§ What the task requires:
Would you copy exactly the lines in the data below from the one that has "Task: Select race 12 in the race number bar" through the one that has "Sign in with Apple icon", dropping any pictures?

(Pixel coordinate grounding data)
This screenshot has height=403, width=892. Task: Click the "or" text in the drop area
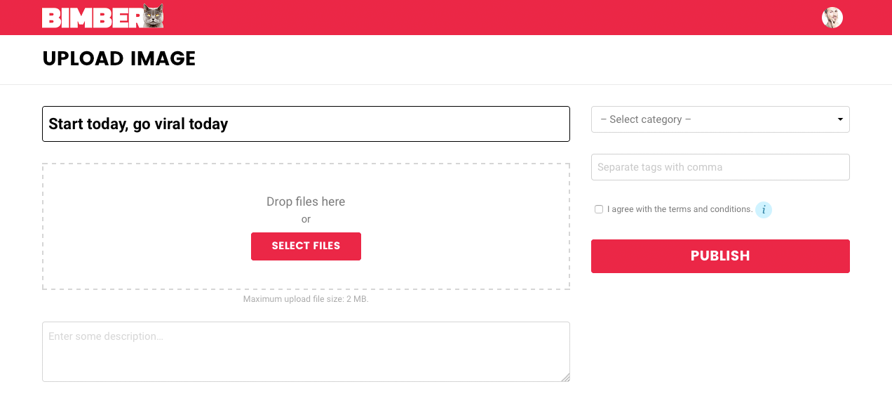click(x=306, y=219)
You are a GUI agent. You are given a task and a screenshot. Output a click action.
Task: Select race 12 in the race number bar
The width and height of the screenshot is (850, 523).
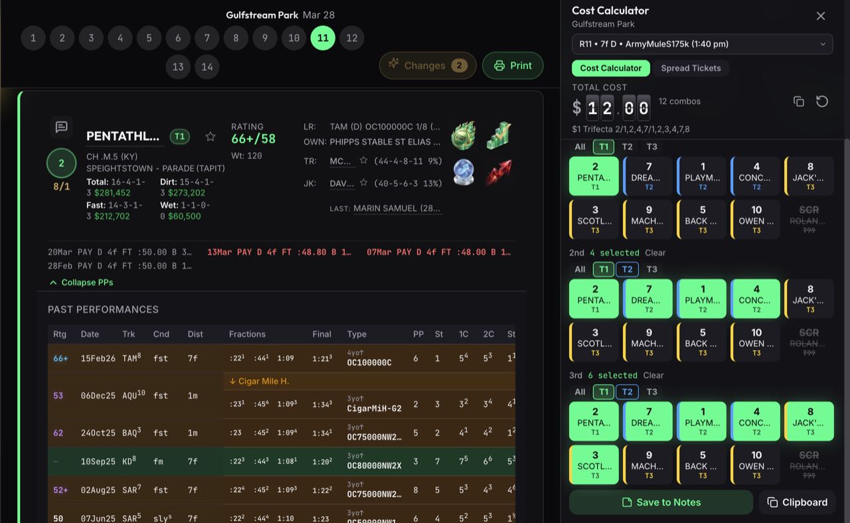pyautogui.click(x=351, y=38)
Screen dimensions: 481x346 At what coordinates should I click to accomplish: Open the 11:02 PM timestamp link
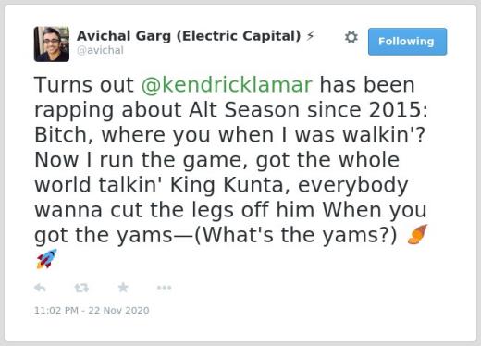[56, 310]
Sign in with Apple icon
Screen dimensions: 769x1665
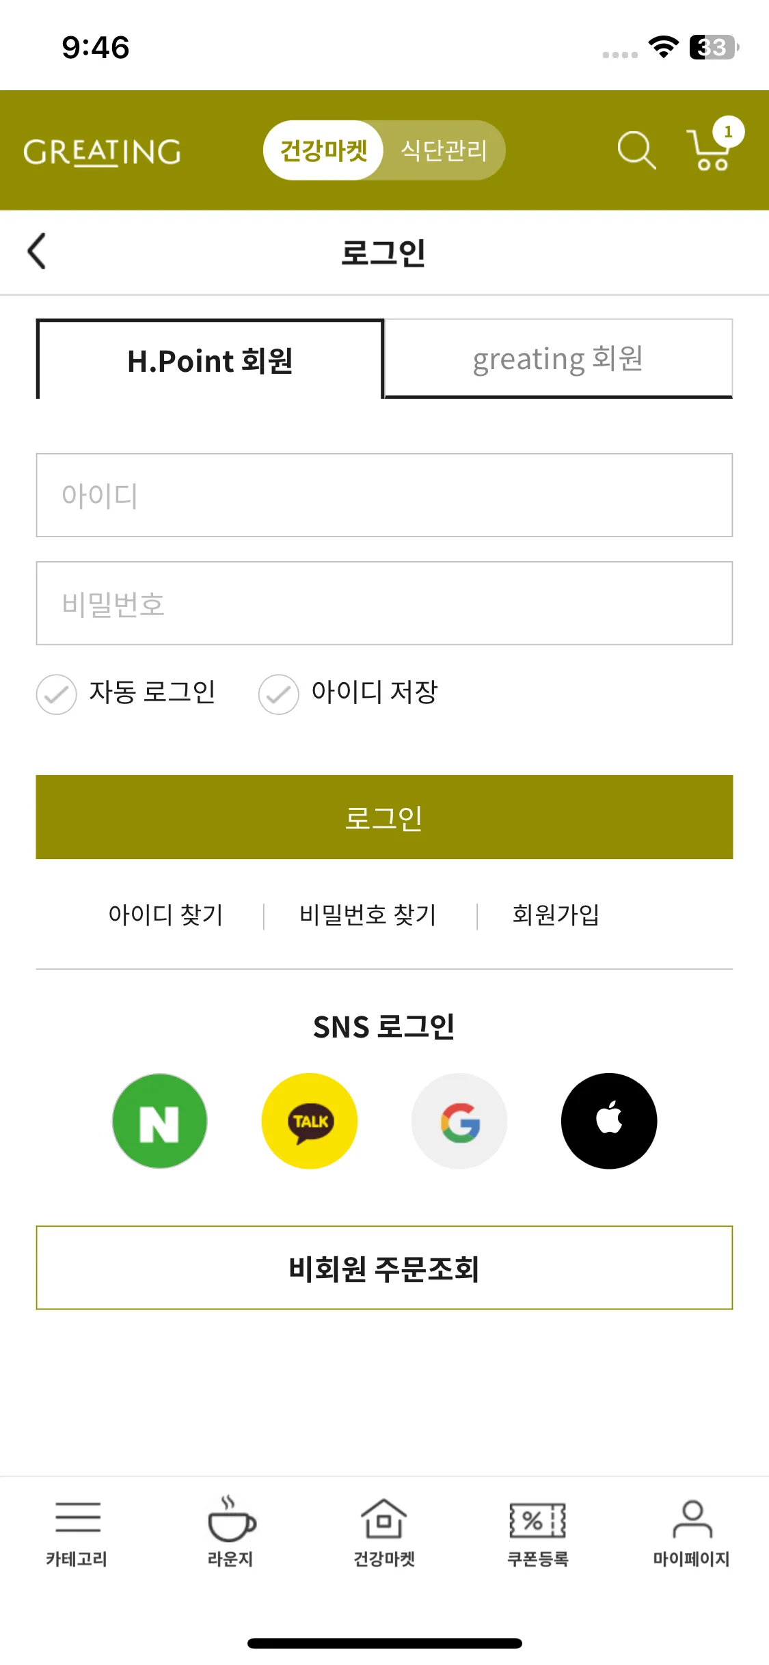609,1121

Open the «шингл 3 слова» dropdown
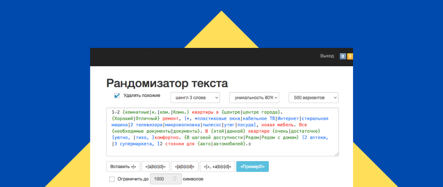[195, 98]
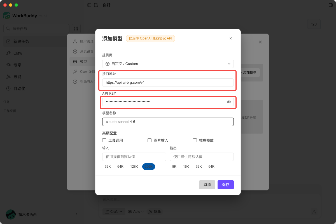Screen dimensions: 336x224
Task: Reveal the API KEY with eye icon
Action: click(229, 102)
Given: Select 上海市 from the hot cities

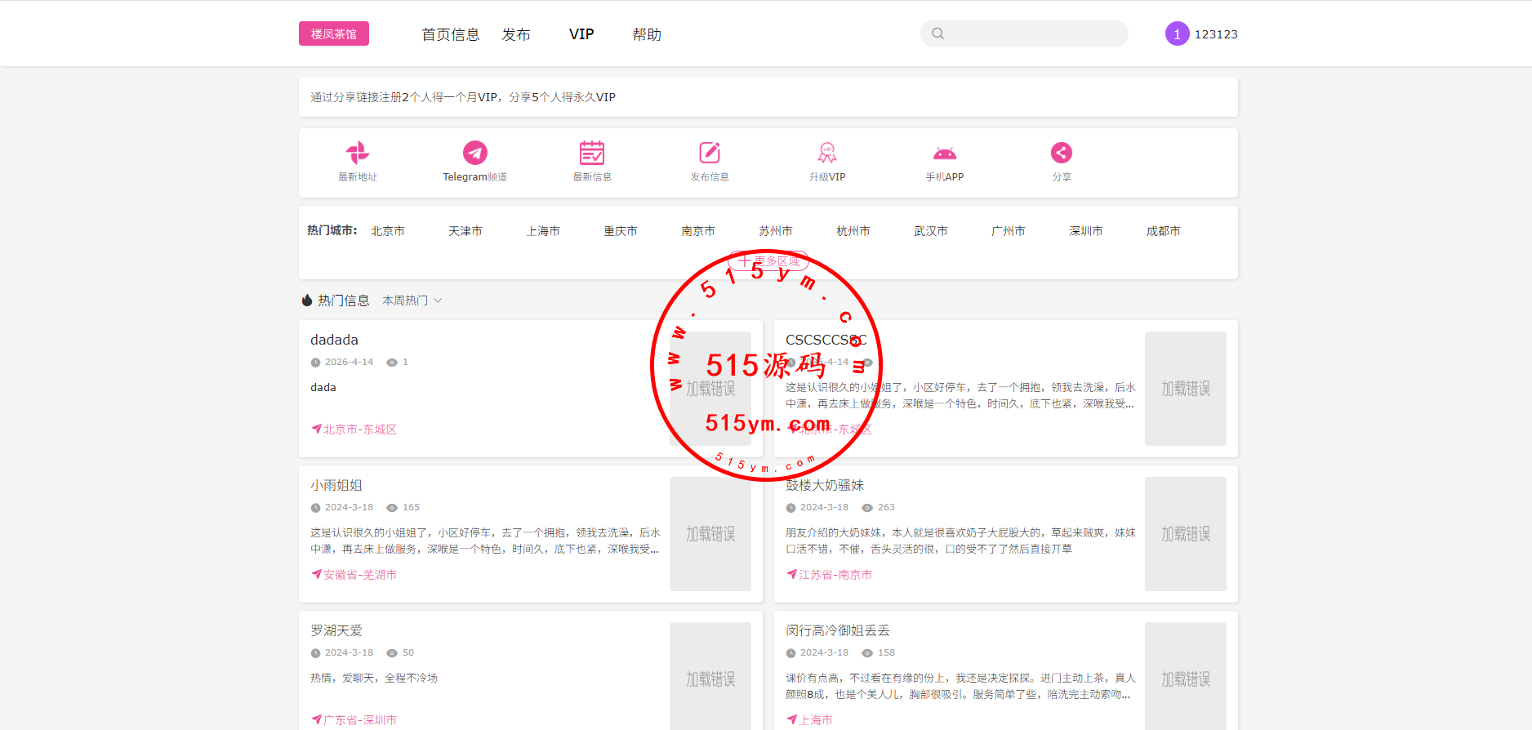Looking at the screenshot, I should (543, 231).
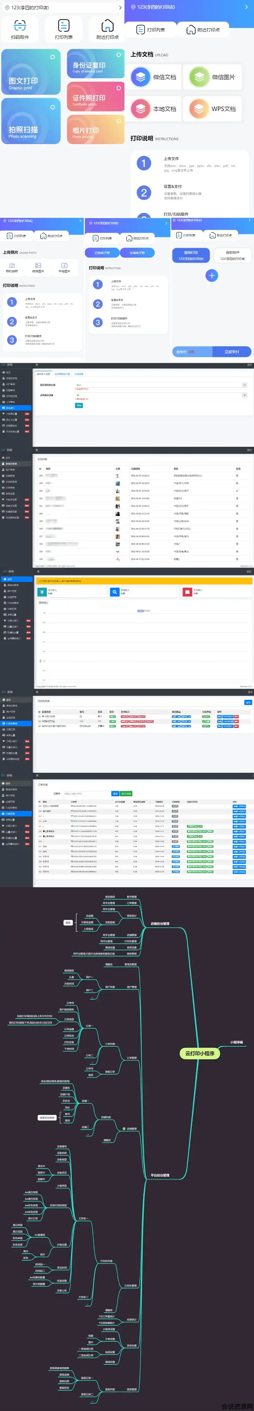Collapse the 小程序端 mind map branch

click(236, 1042)
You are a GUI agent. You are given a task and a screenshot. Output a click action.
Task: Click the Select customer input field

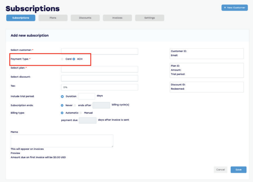[99, 51]
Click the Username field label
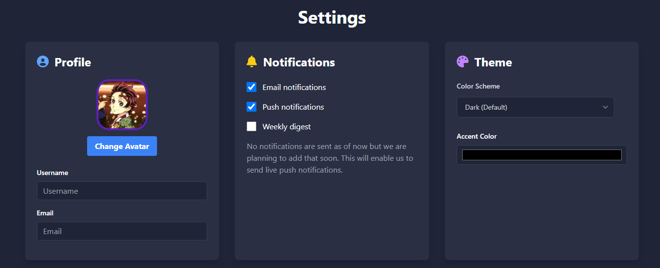660x268 pixels. pos(53,173)
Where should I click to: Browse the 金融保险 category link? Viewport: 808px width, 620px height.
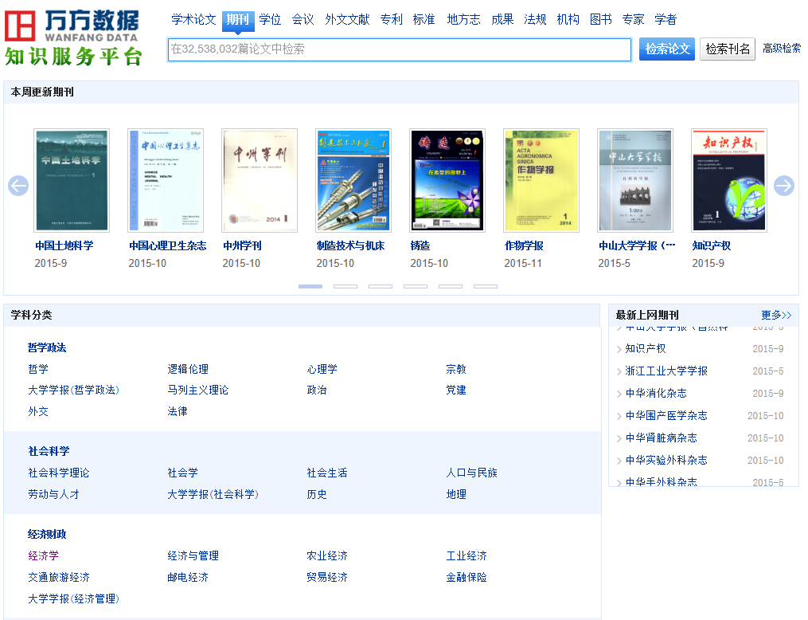[466, 577]
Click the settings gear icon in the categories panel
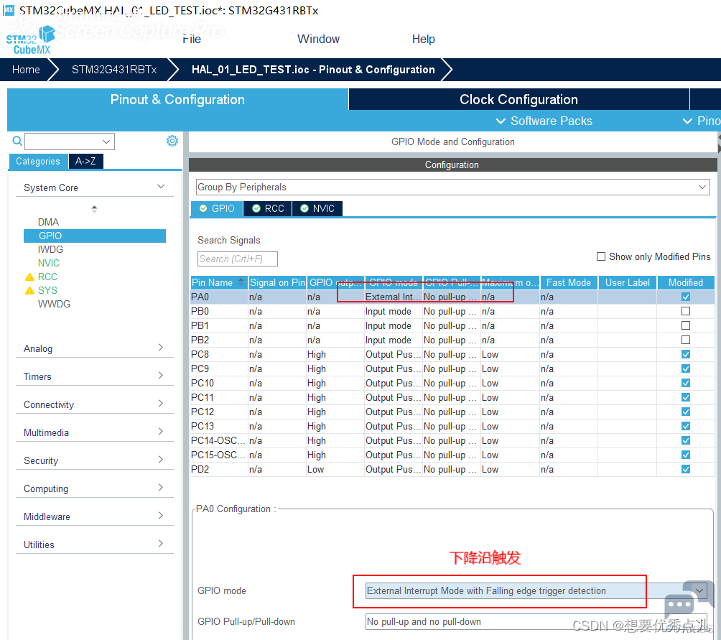The width and height of the screenshot is (721, 640). coord(172,141)
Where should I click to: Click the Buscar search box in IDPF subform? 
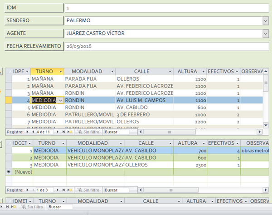118,132
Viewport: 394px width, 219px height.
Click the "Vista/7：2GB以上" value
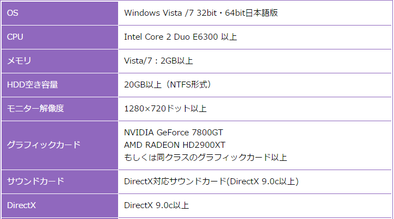[x=158, y=61]

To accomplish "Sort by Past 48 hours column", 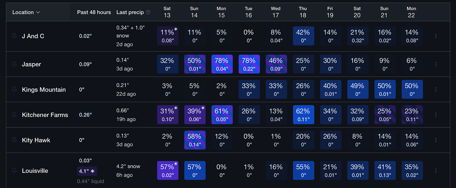I will tap(94, 12).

§ Solution to this exercise:
Task: Select race 12 in the race number bar
The width and height of the screenshot is (850, 523).
pyautogui.click(x=351, y=38)
Screen dimensions: 481x346 At what coordinates should I click to accomplish: Open the 11:02 PM timestamp link
[56, 310]
Sign in with Apple icon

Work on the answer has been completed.